▶ AIM OF THE TASK
Print everything in the records exactly. Leave the pictures out.

▶ MATERIAL TO PROCESS
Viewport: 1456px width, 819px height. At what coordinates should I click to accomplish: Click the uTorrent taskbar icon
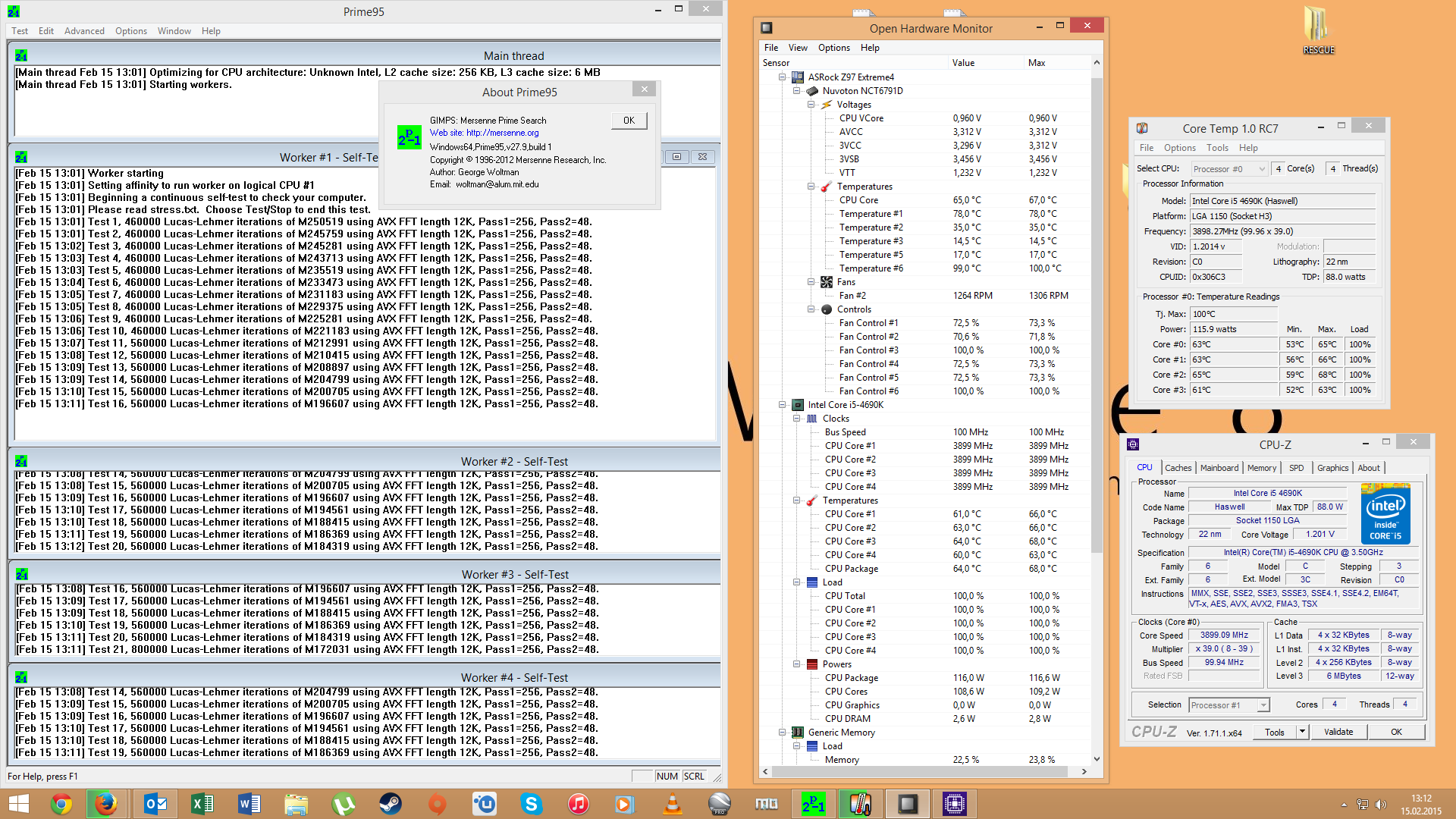tap(344, 803)
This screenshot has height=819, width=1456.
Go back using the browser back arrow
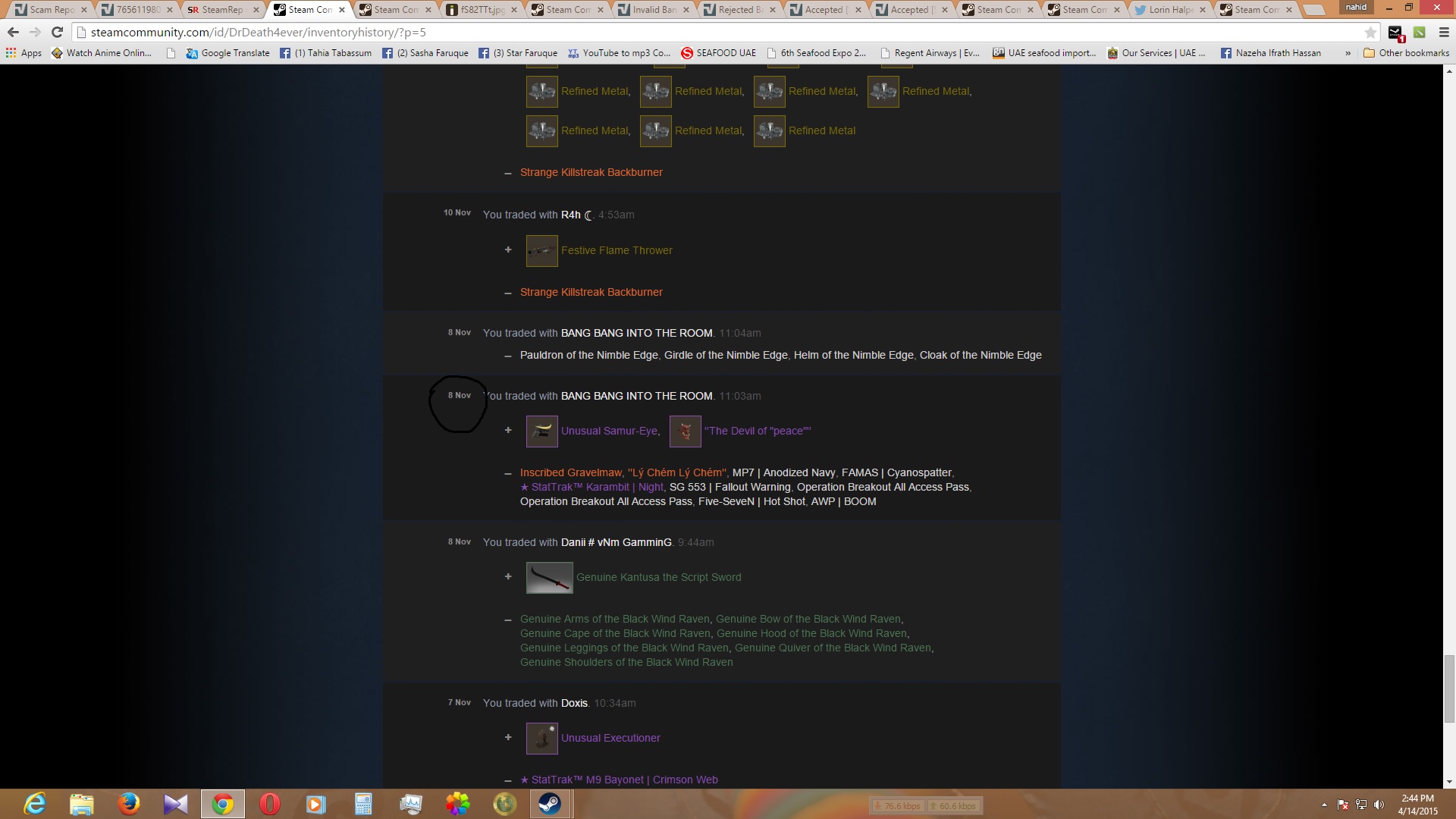point(13,33)
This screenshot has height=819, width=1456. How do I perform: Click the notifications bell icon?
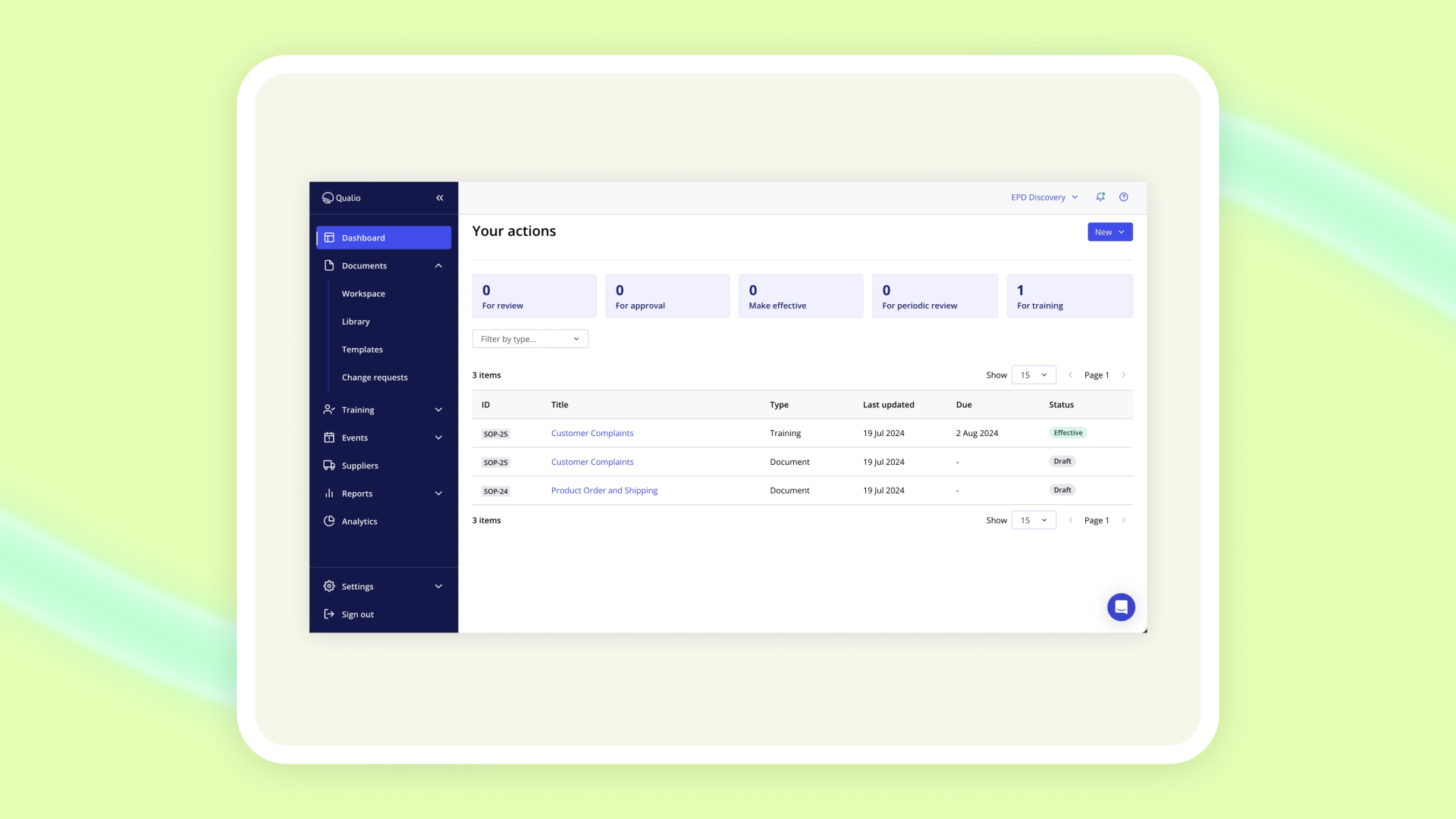tap(1100, 197)
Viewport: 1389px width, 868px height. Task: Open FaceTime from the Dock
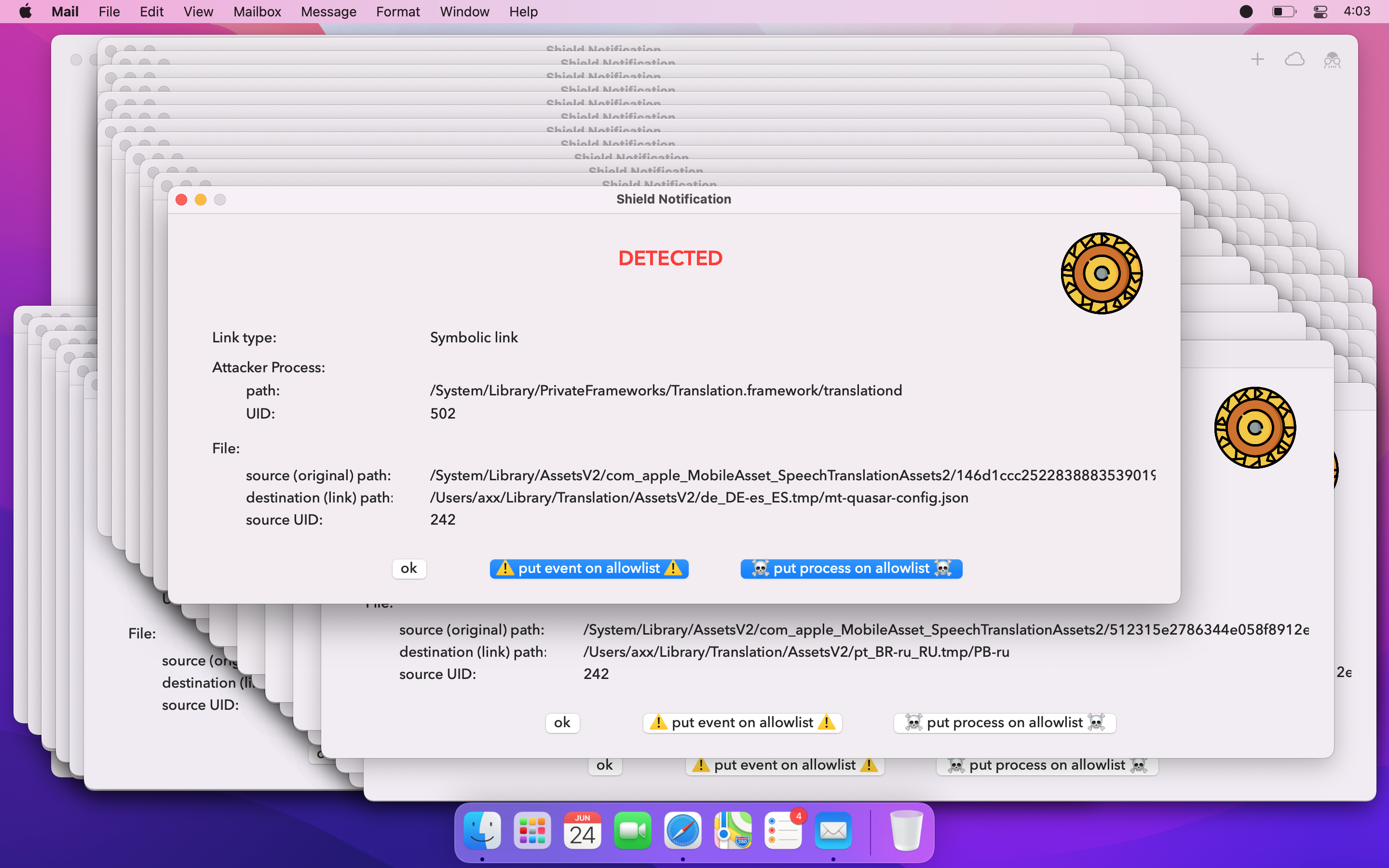[x=632, y=831]
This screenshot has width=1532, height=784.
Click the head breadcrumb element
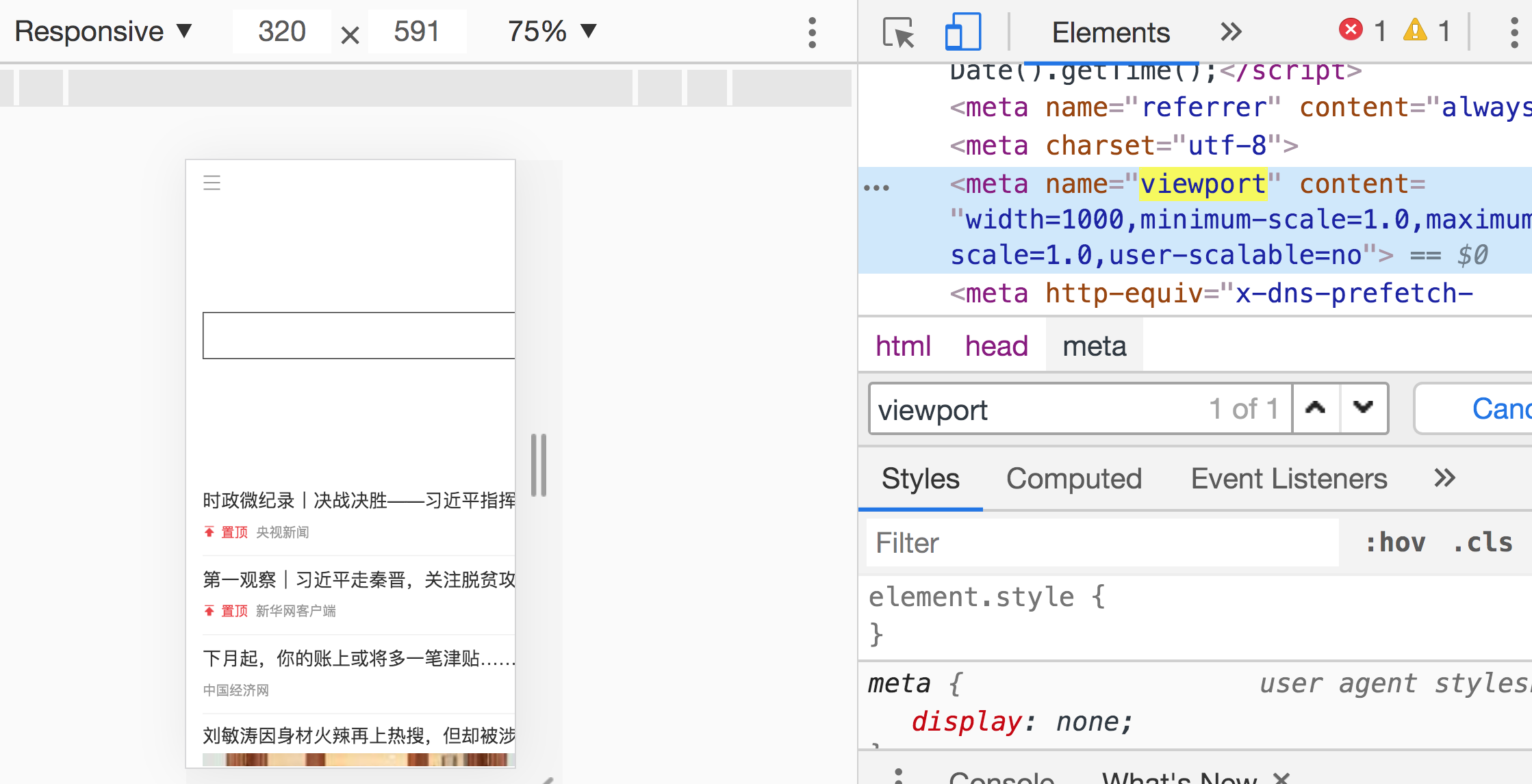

▶ ANSWER TO THE EXERCISE
Viewport: 1456px width, 819px height. At what coordinates should I click to accomplish: Click the uTorrent taskbar icon
tap(344, 803)
This screenshot has height=819, width=1456.
Go back using the browser back arrow
point(13,33)
This screenshot has height=819, width=1456. How do I perform: Click the notifications bell icon?
tap(1100, 197)
Viewport: 1389px width, 868px height. Task: Open FaceTime from the Dock
[x=632, y=831]
This screenshot has width=1532, height=784.
Click the head breadcrumb element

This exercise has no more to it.